▶ **Extrait du document**:
------------------------------------------------

Zones à faibles émissions-mobilité : le gouvernement veut "de la pédagogie pour faire face à la démagogie"

Alors qu’une proposition de loi visant la suppression des zones à faibles émissions – mobilité (ZFE-m) va être examinée à l’Assemblée nationale ce 12 janvier, l’entourage du ministre de la Transition écologique s’emploie à "faire de la pédagogie pour lutter contre la démagogie". Reste que l’exercice n’est pas aisé, et que la tentation est grande de renvoyer la balle aux collectivités.

En ce début d’année particulièrement tendu sur le plan social, le dossier des ZFE-m – qui n’est pas sans rappeler les traits de l’écotaxe – continue d’alimenter les craintes du gouvernement (voir notre article du 25 octobre dernier). Non sans raison. Le 12 janvier, l’Assemblée nationale examinera en séance publique la proposition de loi déposée par le Rassemblement national visant rien de moins qu’à supprimer ces zones. Et ce 10 janvier, se tenait au Sénat un débat, sollicité par le groupe Les Républicains, sur leur instauration.  

"Reposer clairement le débat"

Dans l’entourage du ministre de la Transition écologique, on s’emploie donc à faire baisser la tension, en misant sur "la pédagogie pour contrer la démagogie". L’on prend d’abord bien soin de distinguer "le RN et LFI, qui veulent la suppression pure et simple du dispositif", de LR ou des maires et présidents de métropole, "qui se posent seulement la question de sa mise en œuvre". Et l’on souligne le fait que "d’anciens élus LR, comme Christian Estrosi ou Jean-Luc Moudenc, tendent la main pour la mise en œuvre de ce dispositif". Le président de Toulouse Métropole devrait d’ailleurs se voir prochainement confier l’un des trois groupes de travail annoncés lors de la première réunion du "comité des ZFE-m" du 25 octobre dernier (voir notre article précité).

"L’enjeu du premier semestre est de reposer clairement le débat", indique-t-on. D’abord en rappelant "l’origine de ces zones, instaurées pour préserver la santé des Français". "Ces espaces ont pour but la réduction de la pollution atmosphérique en ville", rappelle ainsi le site du constructeur automobile Renault. Mais aussi en ne manquant pas de différencier "ce que l’État impose de ce qui est du ressort des collectivités", et ce, non sans mettre en avant que ces dernières disposent "de grandes marges de manœuvre" dans la mise en œuvre de ces zones. Un pilatisme que n’avait pas manqué de dénoncer Sylvain Laval, maire de Saint-Martin-le-Vinoux (38), lors de la présentation des 25 propositions de l’Association des maires de France en matière de mobilités. L’État "ne saurait se contenter de fixer un cadre puis de s’en laver les mains, en demandant aux collectivités de se débrouiller pour l’appliquer", dénonçait-il alors (voir notre article du 7 octobre 2022).

------------------------------------------------

▶ **Consignes**:
(A) Résumez en deux phrases l'article sur les zones à faibles émissions.
(B) Recopiez tout ce qui va de « Zones à faibles émissions-mobilité : le » jusqu'à « balle aux collectivités. » dans l'article sur les zones à faibles émissions, en remplaçant « démagogie » par « surenchère ».

▶ **Données recueillies**:

------------------------------------------------

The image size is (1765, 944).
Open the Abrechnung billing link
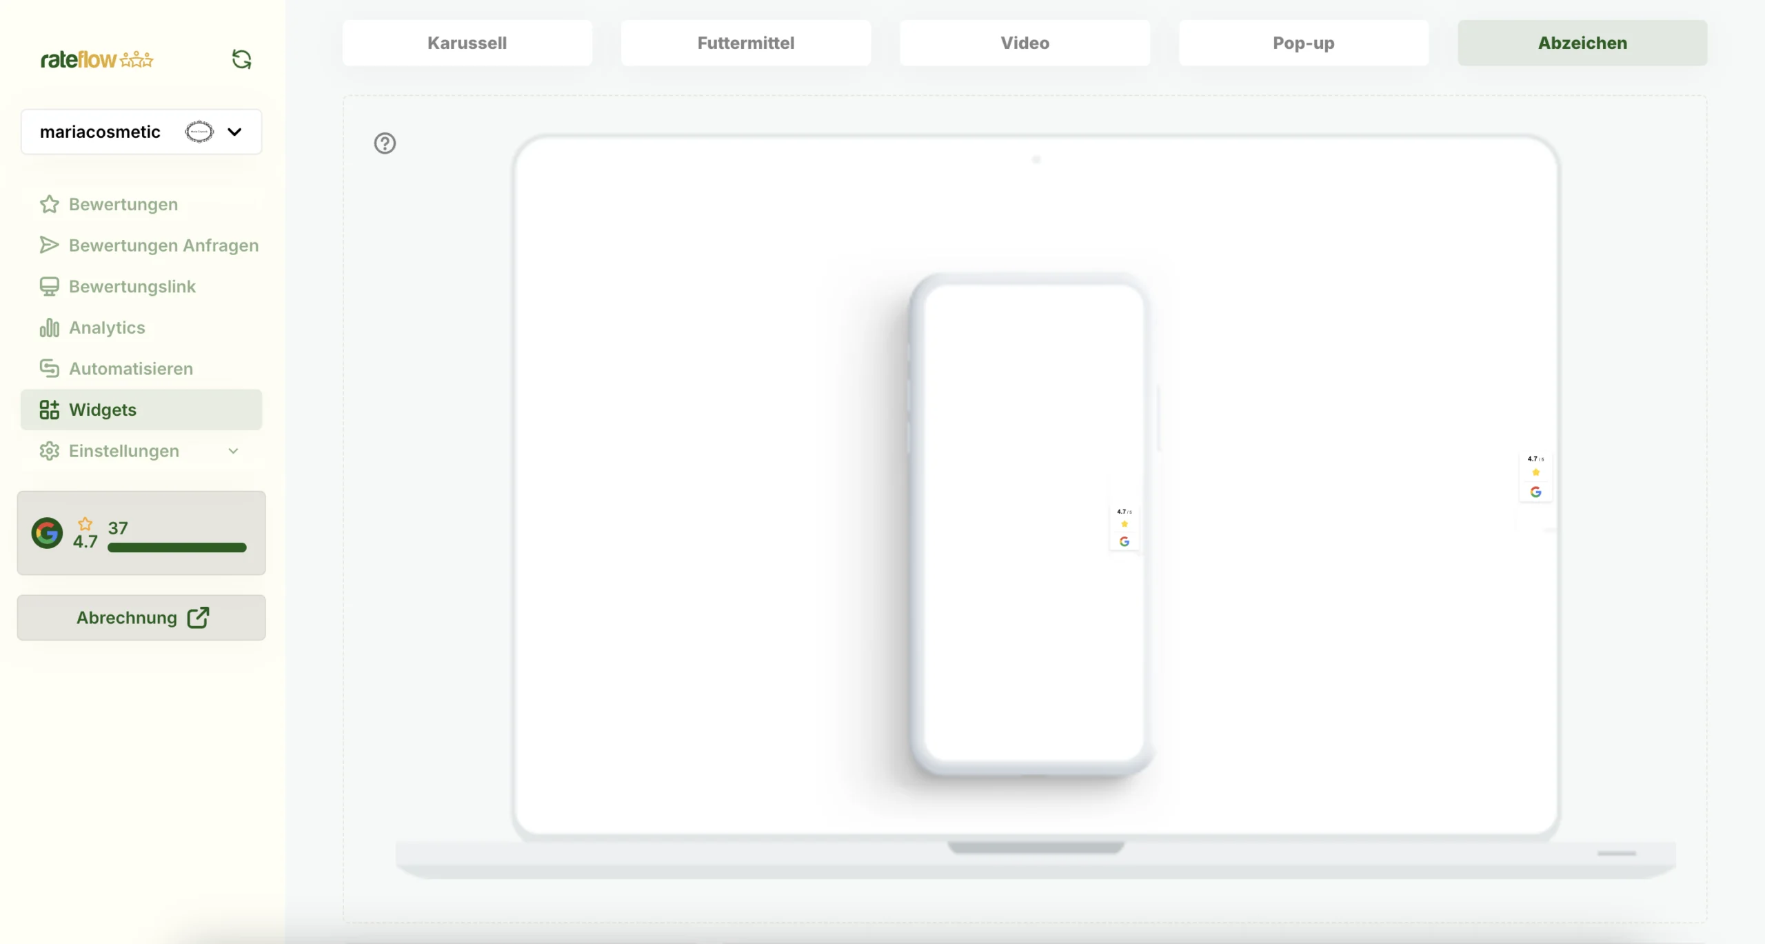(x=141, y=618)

------------------------------------------------

▶ **Réponses**:
(A) Alors qu'une proposition de loi du Rassemblement national visant à supprimer les zones à faibles émissions – mobilité doit être examinée à l'Assemblée nationale le 12 janvier, l'entourage du ministre de la Transition écologique mise sur « la pédagogie pour contrer la démagogie ». Il entend reposer le débat en rappelant que ces zones ont été instaurées pour préserver la santé des Français et en distinguant ce que l'État impose de ce qui relève des collectivités, une attitude que dénonçait déjà Sylvain Laval, maire de Saint-Martin-le-Vinoux.

(B)
Zones à faibles émissions-mobilité : le gouvernement veut "de la pédagogie pour faire face à la surenchère"

Alors qu’une proposition de loi visant la suppression des zones à faibles émissions – mobilité (ZFE-m) va être examinée à l’Assemblée nationale ce 12 janvier, l’entourage du ministre de la Transition écologique s’emploie à "faire de la pédagogie pour lutter contre la surenchère". Reste que l’exercice n’est pas aisé, et que la tentation est grande de renvoyer la balle aux collectivités.